Sorry - can't help with your specific situation. I am just starting out on resons for not being pg with my doctor. (Been ttc since June 04 - no answers yet).

I just wanted to say welcome to the forum - I am sure someone will be able to give you some guidance.

Good Luck
Niki.


----------



## ladyblue (Sep 13, 2005)

Hi Lou W,

I'm afraid I can't answer your questions, as my situation is different from yours.  

However I just wanted to say welcome to FF.  
Talking to others really does help, and I'm sure you will find loads of others who are in the same situation as you and your DH.

I have found it truly inspiring, and it keeps me sane just knowing there are others out there who understand all the highs and lows that you feel.
It really is a rollercoaster ride.

Sending you some positive vibes    

ladyblue
    x


----------



## Ellie.st (Mar 11, 2005)

Dear Lou
Welcome to the site.  There will be various options for you to try - my advice would be to do as much research yourselves as you can and take things step by step.    There is a Male Factor board on this site where you will find alot of information on low sperm counts etc and where, if you ask questions, I am sure that you will get lots of useful and encouraging replies. 

One of the things probably worth knowing at this stage is that sperm counts can vary from test to test and that there are things you can try yourselves to improve things.  I would recommend getting hold of a book by Marilyn Glenville called "Natural Solutions to Infertility" which contains alot of advice on improving sperm count/quality  including diet, nutritional supplements, avoiding hot baths and constricting underwear, cutting smoking/drinking and caffeine etc. (There are also a lot of things which women can try). Zita West's book "Fertility and Conception" is also very useful as it gives lots of practical advice on diet etc as well as outlining the various fertility tests and treatments which might be suggested to you by your clinic.  I personally find that understanding what is going on and being able to ask doctors questions (and understand the replies!) makes things much easier to deal with.  

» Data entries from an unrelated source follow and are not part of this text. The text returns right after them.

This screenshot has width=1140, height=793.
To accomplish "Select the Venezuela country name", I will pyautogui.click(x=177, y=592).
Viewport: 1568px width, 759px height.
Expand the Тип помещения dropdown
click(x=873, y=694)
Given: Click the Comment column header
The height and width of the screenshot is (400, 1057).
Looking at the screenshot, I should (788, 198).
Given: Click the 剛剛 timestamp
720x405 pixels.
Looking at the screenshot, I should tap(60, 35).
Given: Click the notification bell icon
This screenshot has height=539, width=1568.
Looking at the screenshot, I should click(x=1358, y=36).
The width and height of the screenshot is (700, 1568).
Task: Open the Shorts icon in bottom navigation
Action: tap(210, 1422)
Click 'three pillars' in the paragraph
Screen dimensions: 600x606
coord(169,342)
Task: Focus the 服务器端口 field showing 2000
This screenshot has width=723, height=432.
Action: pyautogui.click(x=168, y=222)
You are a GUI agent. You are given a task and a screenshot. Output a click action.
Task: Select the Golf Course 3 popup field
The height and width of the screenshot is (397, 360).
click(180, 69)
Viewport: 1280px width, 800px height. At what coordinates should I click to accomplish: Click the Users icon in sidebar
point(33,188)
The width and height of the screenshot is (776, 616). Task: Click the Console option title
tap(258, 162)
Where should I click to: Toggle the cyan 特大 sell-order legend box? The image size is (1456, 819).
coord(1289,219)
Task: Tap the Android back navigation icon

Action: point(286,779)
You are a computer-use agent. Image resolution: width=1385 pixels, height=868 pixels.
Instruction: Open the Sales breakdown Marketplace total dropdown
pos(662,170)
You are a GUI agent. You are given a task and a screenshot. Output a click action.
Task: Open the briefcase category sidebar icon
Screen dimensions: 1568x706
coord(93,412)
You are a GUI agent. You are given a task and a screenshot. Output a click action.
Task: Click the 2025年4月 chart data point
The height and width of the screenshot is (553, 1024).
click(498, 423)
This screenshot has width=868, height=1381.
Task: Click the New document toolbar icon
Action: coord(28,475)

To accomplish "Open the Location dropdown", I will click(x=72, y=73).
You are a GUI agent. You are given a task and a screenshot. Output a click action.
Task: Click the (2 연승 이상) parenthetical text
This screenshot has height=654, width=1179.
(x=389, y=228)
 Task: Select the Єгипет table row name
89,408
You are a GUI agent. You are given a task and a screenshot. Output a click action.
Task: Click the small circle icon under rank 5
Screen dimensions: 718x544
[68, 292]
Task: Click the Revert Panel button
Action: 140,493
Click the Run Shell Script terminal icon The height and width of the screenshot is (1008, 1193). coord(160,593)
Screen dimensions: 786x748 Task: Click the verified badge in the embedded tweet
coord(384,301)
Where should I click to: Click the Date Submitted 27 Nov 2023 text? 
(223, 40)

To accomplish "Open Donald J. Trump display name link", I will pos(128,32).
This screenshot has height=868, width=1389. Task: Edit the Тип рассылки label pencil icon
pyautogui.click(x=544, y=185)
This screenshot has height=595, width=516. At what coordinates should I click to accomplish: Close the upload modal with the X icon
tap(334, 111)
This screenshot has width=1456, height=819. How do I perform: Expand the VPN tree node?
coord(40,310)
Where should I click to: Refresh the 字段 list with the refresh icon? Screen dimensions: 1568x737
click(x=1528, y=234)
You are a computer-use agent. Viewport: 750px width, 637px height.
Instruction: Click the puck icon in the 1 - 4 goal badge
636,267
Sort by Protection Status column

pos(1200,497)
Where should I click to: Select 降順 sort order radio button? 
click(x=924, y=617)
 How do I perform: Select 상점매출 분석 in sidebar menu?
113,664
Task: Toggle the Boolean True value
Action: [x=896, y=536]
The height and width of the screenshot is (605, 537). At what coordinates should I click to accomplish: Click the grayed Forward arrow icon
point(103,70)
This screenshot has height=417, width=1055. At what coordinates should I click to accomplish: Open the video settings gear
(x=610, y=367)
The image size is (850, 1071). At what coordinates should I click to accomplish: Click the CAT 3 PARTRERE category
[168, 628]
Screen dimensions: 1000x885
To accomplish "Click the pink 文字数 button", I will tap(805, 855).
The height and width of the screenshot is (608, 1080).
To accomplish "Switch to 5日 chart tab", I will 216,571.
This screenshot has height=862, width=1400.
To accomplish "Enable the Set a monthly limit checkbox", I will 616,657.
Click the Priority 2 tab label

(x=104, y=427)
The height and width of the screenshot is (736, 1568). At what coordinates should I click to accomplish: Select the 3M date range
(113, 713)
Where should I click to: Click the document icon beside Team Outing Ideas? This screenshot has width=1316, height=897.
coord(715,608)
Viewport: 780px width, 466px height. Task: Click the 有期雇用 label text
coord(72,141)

Like you, I was really scared when we started out on the treatment route but you will be amazed at what you will be able to cope with, and it will all be worthwhile if it works!  This site is also great as it provides so much support and information, and stops you feeling so isolated.

Good luck.

Ellie


----------



## PoPs. (Mar 16, 2005)

Welcome Lou,

again....I do not know much of your situation, but this site will give you lots of answers to you questions.

You will no doubt make lots of friends in the same situation as you, pluss everyone else on this site is really nice aswell.........................dont be afraid of entering chat rooms.....the girls talk about anything and everything and always make you feel welcome!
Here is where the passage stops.